- WORK TO COMPLETE
Set down exactly the lines below, starting at the one that contains "This screenshot has height=652, width=1366." and ending at the one that contains "Expand the 语音", with both of those lines included and nothing else.

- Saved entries
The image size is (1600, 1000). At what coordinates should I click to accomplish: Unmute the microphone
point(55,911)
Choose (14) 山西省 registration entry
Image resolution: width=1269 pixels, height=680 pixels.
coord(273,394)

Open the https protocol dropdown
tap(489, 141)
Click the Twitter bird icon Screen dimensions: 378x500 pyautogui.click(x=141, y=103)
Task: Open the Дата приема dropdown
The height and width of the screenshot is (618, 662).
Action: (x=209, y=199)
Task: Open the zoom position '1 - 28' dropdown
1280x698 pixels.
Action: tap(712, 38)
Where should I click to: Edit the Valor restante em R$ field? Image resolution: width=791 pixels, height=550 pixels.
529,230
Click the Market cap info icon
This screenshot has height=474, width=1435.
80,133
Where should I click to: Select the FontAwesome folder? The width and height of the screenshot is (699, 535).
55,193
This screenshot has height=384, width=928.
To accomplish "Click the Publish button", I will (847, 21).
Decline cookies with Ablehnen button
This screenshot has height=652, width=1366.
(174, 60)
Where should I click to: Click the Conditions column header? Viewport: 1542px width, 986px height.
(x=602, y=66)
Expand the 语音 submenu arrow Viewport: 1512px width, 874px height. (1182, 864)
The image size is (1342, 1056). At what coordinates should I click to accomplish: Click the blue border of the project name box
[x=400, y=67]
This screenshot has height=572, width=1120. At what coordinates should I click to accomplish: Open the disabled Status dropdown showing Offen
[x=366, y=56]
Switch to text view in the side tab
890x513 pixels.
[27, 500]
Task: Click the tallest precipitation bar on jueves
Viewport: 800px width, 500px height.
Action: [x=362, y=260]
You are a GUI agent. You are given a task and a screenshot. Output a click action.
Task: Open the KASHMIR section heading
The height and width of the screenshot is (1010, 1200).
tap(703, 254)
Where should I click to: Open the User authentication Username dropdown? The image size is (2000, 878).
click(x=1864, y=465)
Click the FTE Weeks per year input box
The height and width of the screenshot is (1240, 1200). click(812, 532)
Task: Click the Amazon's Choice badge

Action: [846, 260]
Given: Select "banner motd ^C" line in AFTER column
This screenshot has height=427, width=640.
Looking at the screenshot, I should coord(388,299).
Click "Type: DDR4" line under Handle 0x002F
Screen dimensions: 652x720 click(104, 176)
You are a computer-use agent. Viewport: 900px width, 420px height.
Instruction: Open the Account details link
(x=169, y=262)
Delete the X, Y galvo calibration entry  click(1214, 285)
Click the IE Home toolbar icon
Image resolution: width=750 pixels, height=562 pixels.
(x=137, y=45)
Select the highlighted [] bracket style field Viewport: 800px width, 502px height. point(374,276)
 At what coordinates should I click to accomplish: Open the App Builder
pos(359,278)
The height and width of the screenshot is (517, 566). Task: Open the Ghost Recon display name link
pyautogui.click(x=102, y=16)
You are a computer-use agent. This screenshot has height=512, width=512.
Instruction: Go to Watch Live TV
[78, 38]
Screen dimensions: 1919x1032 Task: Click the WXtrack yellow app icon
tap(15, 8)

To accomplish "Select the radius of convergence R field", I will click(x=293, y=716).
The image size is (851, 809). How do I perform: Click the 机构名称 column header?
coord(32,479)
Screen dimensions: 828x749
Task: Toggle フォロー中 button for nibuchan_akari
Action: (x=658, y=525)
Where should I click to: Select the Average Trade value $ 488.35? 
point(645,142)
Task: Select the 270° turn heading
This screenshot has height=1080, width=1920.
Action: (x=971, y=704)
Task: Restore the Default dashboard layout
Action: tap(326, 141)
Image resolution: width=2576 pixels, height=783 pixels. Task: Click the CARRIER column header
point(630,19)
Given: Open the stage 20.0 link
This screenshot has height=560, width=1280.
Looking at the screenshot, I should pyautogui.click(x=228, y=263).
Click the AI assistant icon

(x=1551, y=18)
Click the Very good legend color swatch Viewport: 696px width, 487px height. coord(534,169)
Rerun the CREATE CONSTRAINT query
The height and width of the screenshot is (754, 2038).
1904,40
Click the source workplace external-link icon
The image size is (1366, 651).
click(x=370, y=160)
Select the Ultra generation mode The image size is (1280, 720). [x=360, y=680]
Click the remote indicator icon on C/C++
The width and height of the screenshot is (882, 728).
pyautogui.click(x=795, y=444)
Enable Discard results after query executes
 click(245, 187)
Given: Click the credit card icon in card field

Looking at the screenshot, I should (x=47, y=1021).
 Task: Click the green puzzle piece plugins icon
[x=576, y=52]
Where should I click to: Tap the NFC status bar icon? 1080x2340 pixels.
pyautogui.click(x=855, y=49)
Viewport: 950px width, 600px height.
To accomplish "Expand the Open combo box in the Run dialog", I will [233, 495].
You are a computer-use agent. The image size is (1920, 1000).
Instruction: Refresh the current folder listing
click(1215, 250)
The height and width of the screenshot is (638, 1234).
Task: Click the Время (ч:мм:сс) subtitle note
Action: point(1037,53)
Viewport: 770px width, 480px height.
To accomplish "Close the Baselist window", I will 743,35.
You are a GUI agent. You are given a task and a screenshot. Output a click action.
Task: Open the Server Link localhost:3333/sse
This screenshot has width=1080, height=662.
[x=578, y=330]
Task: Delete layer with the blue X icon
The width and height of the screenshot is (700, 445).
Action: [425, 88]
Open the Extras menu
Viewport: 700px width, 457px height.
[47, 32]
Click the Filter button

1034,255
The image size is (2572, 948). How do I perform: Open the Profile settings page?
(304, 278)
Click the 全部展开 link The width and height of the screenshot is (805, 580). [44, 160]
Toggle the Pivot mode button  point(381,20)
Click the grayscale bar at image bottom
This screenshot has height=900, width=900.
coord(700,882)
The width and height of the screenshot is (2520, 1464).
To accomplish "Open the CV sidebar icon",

- RESPONSE BELOW
This screenshot has height=652, width=1366.
(174, 60)
Where should I click to: Click the Conditions column header? Viewport: 1542px width, 986px height.
(x=602, y=66)
Expand the 语音 submenu arrow Viewport: 1512px width, 874px height. (1182, 864)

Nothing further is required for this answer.